What's The Absolute Worst Way To Die, According To Science?

Terminal science. Black Prometheus/Shutterstock

Death is, by default, unwelcome. Most demises triggered by the natural world are relatively uneventful, but nature can be cruel and spectacularly gruesome from time to time, providing science with the unenviable task of picking apart how these deaths occurred, step-by-step.

Here’s a selection of five truly awful, messy, accidental and somewhat rapid ways to hurtle into oblivion, and the gut-wrenching science behind them. If you’ve not got a strong stomach, then abandon hope, all ye who enter here. Most of these are relatively painless for the victims - but they'd be rather awful to accidentally observe.

1 – The Missing Skulls of Ancient Rome

Death by pyroclastic flow – or its less dense, gas-rich cousin, the pyroclastic surge – isn’t a pleasant way to go. Although most people’s minds jump to Pompeii and Herculaneum in the year 79 CE, these hazards are quite obviously not a thing of the past. Travelling at typical speeds of 80 kilometers (50 miles) per hour, but possibly far faster than that, their superheated mixture of gases, lava blebs, and debris can reach temperatures as high as 1,000°C (1,830 °F) and will indiscriminately annihilate anything in their path.

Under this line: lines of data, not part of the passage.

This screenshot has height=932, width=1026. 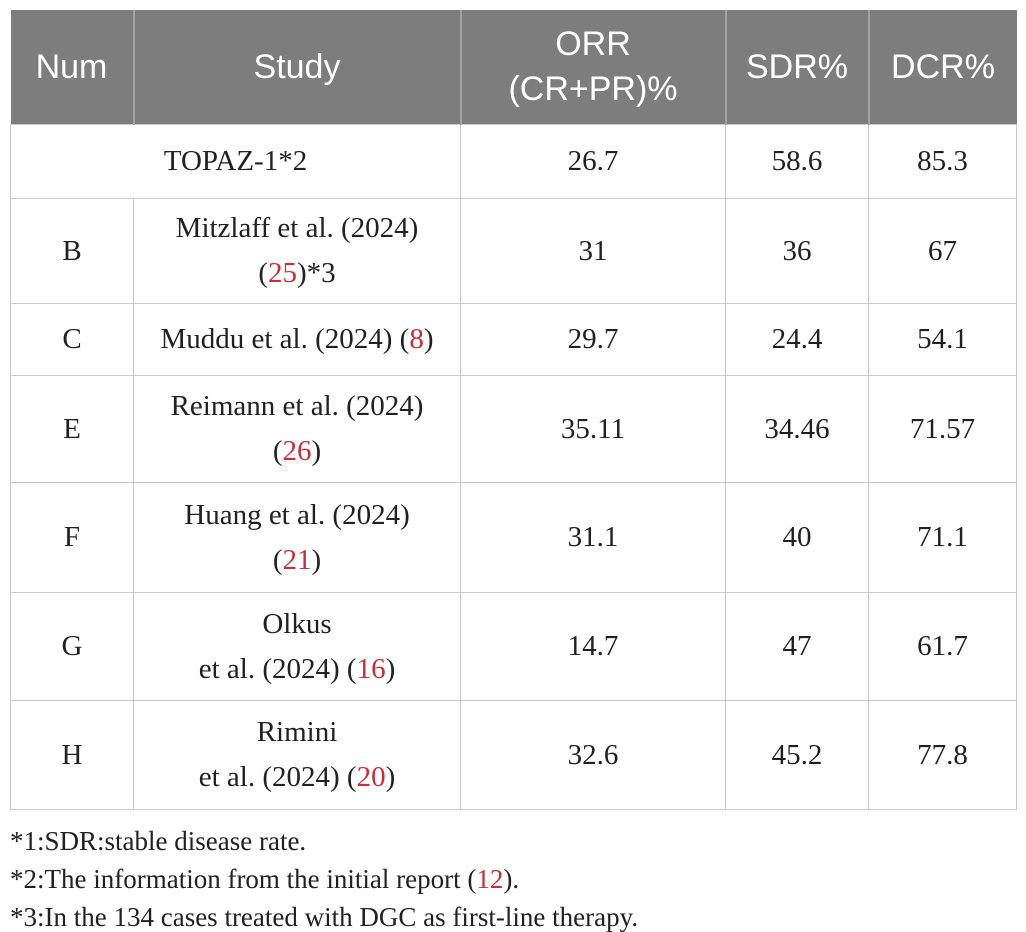 What do you see at coordinates (72, 68) in the screenshot?
I see `col-header-num: Num` at bounding box center [72, 68].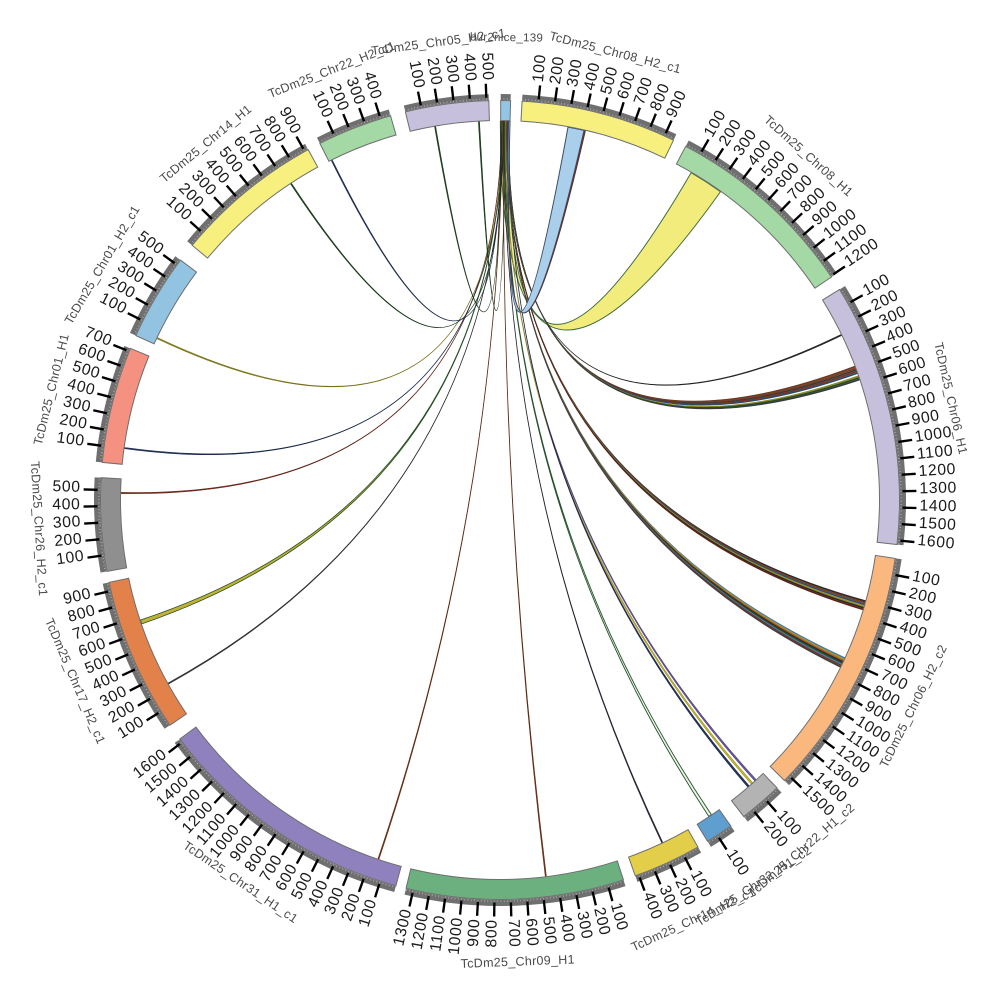 The image size is (1000, 1000). I want to click on svg-text: 1300, so click(938, 489). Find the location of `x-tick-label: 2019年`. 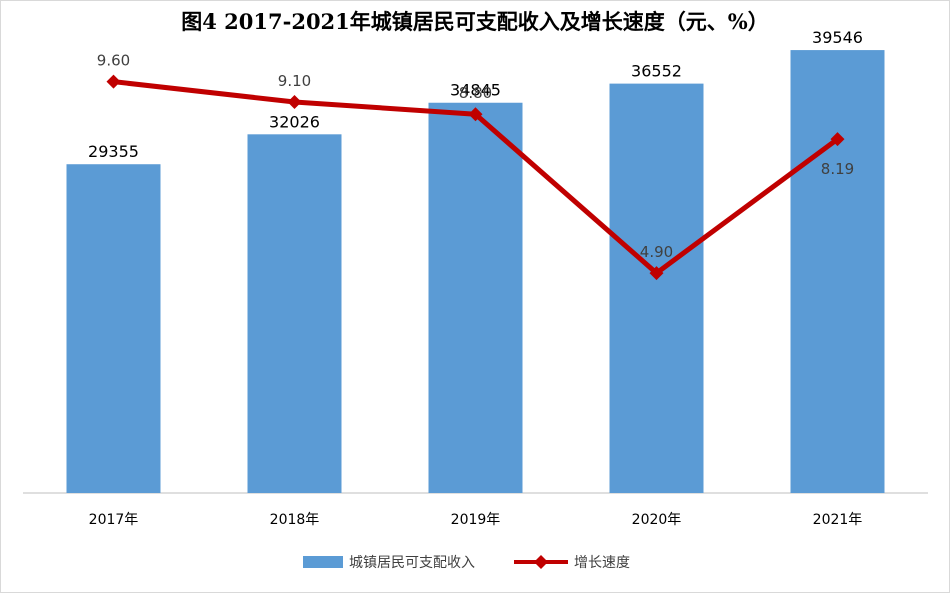

x-tick-label: 2019年 is located at coordinates (476, 520).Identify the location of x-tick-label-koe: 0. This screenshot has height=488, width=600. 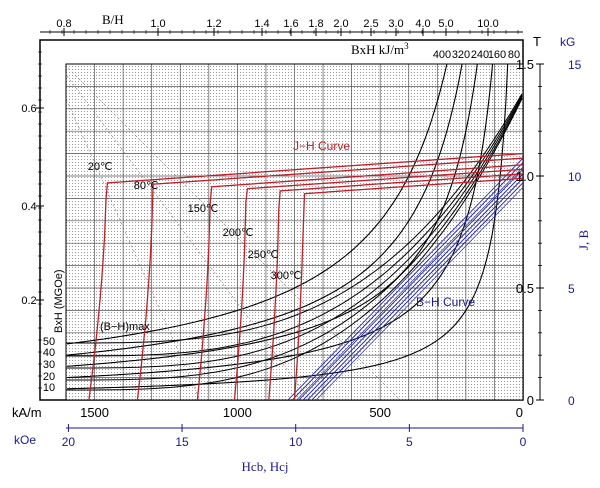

When these hellish density currents blasted across the rooftops and through the streets, they flash-fried anyone that they engulfed. The skin was instantly cooked, and the victims died of extreme heat shock, freezing them in a pugilistic pose – a coiled-up “instant rigor mortis” – as their muscles suddenly contracted. Any (un)lucky few that made it through the thermal annihilation stage likely suffocated under the toxic volcanic gas and ash.

There is one rather gruesome detail, though, that’s often not spoken of. The skulls of several of the victims in Herculaneum and Oplontis, both near Pompeii, were found to have shattered, and it’s likely that the extreme environmental heat would have caused the fluids within their skull and brain to boil. Within mere moments, this would have caused their heads to explode. How’s that for mind-blowing?

The Last Day of Pompeii. Karl Bryullov/Wikimedia Commons; Public Domain

2 – The Diving Bell Accident

The Byford Dolphin, a semi-submersible drilling rig owned by BP in the North Sea, was doing its usual thing back on November 5, 1983. Several divers were working in the Frigg gas field with the help of a diving bell, a rigid chamber that’s designed to take divers to dangerous depths.

As these diving bells are put under enormous external pressure as they dive ever deeper, the air inside these bells is highly compressed, and the internal pressures can be incredibly high.

A rigorously safe procedure, involving two divers outside the bell, ensured that the diving bell could attach itself to a series of low-pressure chambers and trunks and allow the occupants to disembark without exposing themselves to a sudden drop in pressure.